■ **Exercise input**:
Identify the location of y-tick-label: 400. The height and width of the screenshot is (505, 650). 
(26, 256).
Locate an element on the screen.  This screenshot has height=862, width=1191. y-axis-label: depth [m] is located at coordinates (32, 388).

...

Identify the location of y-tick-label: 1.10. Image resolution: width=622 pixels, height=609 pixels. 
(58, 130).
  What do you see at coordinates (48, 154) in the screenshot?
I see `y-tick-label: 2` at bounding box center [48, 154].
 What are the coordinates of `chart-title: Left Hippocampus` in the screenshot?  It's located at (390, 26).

■ **About this task**:
Rewrite the rows beginning with the one that has "Identify the location of y-tick-label: 400." and ending after the one that has "Locate an element", changing "height and width" to "dimensions" and leaving everything else as it is.

■ **Solution for this problem**:
Identify the location of y-tick-label: 400. The dimensions of the screenshot is (505, 650). 
(26, 256).
Locate an element on the screen.  This screenshot has height=862, width=1191. y-axis-label: depth [m] is located at coordinates (32, 388).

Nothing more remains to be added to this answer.